In the opening chapter of his essay in The Corruption of Economics (1994), Mason Gaffney argues that a "modified Georgism... helped run the USA for 17 years (1902–19) working through both major political parties," and that the single-tax movement's influence on the Progressive Era — direct democracy (the initiative and referendum), the federal income tax, and municipal reform — has been "a great dereliction of American historians" to neglect.[1] Gaffney cites Warren Worth Bailey, a single-tax Congressman from Pennsylvania, as having drafted the first permanent federal income tax law (the Revenue Act of 1916) with Georgist goals, exempting most wage income; and William S. U'Ren, whom he credits as "father of the initiative and referendum," for building Oregon's direct-democracy machinery originally to carry single-tax ballot measures.[1] Gaffney also reports historian Eric Goldman's 1956 judgment, in Rendezvous with Destiny, that George "inspired most of the major reformers of the early 20th Century."[2] This is Gaffney's own historiographical argument about the scale of Georgist influence, distinct from — but part of the same essay as — his separate and more contested thesis that neoclassical economics was deliberately reshaped to defeat George, covered on the wiki at Neo-classical Economics as a Stratagem and Narrative: The Corruption of Economics.

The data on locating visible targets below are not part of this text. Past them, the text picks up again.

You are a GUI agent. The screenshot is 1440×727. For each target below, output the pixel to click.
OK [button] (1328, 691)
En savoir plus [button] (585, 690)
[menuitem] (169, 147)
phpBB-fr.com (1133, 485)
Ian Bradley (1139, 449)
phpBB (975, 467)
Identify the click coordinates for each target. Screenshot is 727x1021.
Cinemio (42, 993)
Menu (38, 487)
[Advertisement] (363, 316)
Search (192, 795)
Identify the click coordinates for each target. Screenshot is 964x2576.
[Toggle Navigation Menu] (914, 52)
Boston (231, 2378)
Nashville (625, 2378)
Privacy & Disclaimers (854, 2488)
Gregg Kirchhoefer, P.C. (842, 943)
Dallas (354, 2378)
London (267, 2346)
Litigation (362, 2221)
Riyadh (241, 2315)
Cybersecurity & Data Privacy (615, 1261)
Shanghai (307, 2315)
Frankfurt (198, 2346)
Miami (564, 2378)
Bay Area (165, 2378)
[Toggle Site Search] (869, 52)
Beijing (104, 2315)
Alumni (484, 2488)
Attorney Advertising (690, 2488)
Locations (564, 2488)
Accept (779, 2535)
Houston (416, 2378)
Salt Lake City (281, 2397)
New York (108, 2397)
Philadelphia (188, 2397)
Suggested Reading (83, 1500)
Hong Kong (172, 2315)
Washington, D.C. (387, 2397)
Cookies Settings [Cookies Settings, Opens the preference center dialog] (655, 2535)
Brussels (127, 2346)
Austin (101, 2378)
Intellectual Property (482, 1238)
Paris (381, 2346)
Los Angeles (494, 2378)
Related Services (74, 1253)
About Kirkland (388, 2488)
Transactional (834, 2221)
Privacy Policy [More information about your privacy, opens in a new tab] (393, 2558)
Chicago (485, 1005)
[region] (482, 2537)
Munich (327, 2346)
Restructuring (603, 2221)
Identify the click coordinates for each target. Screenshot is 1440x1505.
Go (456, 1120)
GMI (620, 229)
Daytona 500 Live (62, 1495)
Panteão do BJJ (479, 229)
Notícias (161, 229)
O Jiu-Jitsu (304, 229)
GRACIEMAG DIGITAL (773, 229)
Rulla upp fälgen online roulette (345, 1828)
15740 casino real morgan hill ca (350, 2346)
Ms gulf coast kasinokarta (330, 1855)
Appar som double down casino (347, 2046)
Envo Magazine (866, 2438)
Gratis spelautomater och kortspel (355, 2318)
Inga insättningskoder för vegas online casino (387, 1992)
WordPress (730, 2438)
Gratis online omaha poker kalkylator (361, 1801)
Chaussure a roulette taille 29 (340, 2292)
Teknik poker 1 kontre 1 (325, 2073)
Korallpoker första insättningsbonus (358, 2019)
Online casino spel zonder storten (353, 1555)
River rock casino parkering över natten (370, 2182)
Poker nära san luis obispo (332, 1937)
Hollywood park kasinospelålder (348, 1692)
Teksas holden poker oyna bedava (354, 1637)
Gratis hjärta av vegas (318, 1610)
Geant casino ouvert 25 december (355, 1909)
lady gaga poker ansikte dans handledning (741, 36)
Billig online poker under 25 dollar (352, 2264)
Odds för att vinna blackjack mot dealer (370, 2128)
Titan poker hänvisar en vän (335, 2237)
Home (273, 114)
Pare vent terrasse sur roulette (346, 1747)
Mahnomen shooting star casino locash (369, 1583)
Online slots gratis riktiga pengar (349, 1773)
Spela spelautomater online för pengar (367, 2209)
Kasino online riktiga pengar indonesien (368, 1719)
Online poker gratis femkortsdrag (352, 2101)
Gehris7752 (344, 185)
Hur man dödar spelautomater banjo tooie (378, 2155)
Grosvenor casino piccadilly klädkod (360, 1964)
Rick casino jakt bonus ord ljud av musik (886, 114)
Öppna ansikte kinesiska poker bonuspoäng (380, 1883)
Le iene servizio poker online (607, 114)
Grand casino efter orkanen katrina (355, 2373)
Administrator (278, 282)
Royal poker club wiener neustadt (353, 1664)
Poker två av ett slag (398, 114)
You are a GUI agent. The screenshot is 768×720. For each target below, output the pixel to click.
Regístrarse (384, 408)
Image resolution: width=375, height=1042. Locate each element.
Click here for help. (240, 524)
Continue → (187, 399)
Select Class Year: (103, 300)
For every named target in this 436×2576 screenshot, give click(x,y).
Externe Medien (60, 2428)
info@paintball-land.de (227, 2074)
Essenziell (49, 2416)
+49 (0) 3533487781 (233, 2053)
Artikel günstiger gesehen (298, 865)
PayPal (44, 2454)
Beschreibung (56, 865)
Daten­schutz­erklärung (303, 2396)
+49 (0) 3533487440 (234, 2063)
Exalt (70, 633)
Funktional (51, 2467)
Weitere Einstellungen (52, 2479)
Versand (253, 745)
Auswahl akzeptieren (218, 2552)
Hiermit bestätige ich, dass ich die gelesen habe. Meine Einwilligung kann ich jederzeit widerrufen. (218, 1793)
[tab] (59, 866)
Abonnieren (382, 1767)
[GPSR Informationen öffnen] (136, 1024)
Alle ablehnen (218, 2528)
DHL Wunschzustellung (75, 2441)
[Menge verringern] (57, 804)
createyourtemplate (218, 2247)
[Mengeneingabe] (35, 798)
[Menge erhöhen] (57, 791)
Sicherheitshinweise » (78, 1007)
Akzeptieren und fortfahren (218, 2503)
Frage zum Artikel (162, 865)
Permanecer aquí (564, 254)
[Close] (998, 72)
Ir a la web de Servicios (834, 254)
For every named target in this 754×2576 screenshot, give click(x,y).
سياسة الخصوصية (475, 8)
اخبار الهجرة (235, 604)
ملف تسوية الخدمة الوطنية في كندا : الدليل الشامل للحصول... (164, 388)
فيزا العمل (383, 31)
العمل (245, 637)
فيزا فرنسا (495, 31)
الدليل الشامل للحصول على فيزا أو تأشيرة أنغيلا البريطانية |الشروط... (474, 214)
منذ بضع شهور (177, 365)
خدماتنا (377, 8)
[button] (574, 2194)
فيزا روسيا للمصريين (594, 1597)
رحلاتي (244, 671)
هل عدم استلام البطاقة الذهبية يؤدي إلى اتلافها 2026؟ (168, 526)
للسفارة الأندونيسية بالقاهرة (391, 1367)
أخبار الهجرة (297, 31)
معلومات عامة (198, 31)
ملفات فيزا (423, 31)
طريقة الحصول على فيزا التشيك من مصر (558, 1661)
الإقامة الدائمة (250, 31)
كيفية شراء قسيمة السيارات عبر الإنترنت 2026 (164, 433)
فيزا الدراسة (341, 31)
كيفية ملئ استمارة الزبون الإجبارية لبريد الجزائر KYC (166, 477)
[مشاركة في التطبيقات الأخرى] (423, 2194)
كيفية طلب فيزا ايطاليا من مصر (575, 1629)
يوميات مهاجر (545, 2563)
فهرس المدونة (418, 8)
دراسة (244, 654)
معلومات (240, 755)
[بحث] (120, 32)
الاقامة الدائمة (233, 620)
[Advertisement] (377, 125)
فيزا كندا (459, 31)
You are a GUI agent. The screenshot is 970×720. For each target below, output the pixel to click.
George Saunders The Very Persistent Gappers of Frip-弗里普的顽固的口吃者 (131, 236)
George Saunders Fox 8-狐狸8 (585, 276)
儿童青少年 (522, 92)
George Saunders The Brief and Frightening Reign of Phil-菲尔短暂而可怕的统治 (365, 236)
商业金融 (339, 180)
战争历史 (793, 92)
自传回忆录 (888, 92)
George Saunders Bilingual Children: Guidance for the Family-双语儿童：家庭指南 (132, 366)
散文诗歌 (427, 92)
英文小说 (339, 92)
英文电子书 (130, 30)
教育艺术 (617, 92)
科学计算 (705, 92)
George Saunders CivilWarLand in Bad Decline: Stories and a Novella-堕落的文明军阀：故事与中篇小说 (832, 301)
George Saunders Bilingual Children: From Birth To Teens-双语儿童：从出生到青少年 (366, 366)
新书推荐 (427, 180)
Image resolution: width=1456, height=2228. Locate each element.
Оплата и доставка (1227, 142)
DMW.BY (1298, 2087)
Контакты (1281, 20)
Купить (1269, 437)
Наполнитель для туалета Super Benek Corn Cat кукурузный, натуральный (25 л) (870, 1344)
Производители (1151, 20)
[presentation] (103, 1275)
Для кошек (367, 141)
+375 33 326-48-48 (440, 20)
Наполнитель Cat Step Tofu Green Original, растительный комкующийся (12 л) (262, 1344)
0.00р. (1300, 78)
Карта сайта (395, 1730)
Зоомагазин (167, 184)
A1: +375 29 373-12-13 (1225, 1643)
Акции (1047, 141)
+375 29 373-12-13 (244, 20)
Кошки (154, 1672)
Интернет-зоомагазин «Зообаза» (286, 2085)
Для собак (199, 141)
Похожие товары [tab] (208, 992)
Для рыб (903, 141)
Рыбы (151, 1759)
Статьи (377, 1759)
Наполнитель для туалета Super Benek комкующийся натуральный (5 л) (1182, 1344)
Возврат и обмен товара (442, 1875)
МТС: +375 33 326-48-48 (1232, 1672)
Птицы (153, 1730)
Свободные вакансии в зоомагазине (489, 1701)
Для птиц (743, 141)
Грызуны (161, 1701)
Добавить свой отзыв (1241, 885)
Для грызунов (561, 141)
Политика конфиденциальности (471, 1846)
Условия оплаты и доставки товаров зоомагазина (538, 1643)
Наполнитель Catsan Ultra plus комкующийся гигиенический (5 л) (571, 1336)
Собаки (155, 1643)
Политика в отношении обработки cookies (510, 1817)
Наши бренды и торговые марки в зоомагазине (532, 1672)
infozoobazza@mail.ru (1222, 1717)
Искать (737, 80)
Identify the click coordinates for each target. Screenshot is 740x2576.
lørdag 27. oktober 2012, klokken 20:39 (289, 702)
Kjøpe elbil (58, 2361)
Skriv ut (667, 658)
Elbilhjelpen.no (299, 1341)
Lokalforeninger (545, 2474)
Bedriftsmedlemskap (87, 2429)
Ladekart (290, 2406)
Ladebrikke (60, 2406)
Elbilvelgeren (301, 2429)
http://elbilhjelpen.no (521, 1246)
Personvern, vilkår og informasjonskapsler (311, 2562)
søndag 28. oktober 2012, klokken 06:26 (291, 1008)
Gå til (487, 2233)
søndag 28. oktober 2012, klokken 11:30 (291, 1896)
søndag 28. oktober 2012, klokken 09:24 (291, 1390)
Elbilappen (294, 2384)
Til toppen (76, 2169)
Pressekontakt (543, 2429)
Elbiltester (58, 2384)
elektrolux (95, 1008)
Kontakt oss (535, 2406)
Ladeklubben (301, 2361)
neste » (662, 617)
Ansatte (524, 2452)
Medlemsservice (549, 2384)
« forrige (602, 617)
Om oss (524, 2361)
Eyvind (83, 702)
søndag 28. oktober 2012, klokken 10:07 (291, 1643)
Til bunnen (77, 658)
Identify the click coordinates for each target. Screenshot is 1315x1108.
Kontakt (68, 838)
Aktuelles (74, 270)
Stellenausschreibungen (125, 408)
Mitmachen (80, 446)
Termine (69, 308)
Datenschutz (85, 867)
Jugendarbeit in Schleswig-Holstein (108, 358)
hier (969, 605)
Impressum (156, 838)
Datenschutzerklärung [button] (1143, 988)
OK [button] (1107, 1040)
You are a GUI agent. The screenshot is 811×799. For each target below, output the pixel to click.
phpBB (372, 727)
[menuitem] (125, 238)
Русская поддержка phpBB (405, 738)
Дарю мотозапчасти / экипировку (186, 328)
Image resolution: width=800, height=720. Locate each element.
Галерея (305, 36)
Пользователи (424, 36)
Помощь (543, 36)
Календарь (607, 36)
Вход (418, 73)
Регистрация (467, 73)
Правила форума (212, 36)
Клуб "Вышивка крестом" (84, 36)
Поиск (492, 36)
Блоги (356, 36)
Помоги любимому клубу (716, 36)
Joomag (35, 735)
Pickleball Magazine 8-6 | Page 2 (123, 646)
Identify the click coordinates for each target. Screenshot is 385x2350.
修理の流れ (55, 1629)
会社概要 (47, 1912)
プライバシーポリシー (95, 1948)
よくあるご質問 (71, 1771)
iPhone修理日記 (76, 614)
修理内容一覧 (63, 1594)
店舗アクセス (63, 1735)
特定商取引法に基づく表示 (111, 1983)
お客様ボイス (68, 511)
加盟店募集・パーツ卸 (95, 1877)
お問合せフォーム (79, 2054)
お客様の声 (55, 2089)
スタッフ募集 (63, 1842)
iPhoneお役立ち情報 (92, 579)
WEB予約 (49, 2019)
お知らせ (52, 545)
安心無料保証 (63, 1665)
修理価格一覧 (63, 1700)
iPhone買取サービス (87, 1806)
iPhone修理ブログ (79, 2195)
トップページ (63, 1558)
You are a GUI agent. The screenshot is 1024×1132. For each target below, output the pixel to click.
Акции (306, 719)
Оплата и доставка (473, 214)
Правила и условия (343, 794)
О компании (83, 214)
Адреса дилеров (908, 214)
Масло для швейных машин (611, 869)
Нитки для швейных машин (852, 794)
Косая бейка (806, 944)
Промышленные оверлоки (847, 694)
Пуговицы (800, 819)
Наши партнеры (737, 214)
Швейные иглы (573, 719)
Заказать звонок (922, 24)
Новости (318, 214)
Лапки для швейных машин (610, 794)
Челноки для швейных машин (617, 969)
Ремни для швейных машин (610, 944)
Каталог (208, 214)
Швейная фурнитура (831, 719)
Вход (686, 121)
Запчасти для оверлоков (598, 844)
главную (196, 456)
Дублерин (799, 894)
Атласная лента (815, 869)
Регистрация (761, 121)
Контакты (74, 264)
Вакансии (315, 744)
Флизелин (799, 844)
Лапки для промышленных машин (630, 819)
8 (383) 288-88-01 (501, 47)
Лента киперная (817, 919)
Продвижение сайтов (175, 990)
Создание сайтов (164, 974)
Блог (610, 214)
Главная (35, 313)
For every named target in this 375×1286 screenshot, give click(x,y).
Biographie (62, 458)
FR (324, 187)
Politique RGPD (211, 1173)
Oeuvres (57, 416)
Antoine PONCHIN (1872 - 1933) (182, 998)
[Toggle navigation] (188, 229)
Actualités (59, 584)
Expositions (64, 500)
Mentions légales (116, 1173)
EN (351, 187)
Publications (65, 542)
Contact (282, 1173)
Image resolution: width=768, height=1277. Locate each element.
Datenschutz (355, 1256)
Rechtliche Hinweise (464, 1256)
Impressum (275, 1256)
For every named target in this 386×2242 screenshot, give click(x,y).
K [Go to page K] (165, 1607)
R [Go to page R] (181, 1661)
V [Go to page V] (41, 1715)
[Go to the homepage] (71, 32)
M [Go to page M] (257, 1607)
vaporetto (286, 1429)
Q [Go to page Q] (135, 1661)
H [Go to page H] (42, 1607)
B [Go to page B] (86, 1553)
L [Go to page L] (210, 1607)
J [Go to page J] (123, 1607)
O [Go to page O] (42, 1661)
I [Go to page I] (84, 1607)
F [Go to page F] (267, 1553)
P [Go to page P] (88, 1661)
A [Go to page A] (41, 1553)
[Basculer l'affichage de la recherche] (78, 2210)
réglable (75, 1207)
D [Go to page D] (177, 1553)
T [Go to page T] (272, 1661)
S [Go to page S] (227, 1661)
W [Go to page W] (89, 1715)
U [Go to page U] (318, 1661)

The claim that a movement now often treated as a historical footnote once ran through the machinery of both major American parties is a strong one, and Gaffney presents it as evidence largely marshaled to support his own argument in a polemical essay rather than as an independently reviewed historical synthesis; readers should treat the "17 years" framing and the causal weight placed on the single tax specifically (versus the broader Progressive coalition) as Gaffney's interpretation. The wiki's own Narrative: The Single Tax page, citing historian Christopher England, corroborates that the movement's political peak ran through the 1890s–1910s Progressive Era, without endorsing Gaffney's stronger "ran the USA" framing.

See Also

Sources

  1. Mason Gaffney, "Neo-classical Economics as a Stratagem Against Henry George," in Mason Gaffney and Fred Harrison, The Corruption of Economics, Shepheard-Walwyn / Centre for Incentive Taxation, London, 1994, Ch. 1. PDF · wiki book summary · wiki research summary — used for the "helped run the USA for 17 years" claim, the Bailey/Revenue Act of 1916 and U'Ren/direct-democracy examples, and the "great dereliction of American historians" quotation.
  2. Eric F. Goldman, Rendezvous with Destiny: A History of Modern American Reform, Knopf, 1956, as cited in Gaffney (1994), Ch. 1 — used for the secondary historian's judgment that George inspired most major early 20th-century reformers; not independently re-verified against Goldman's text.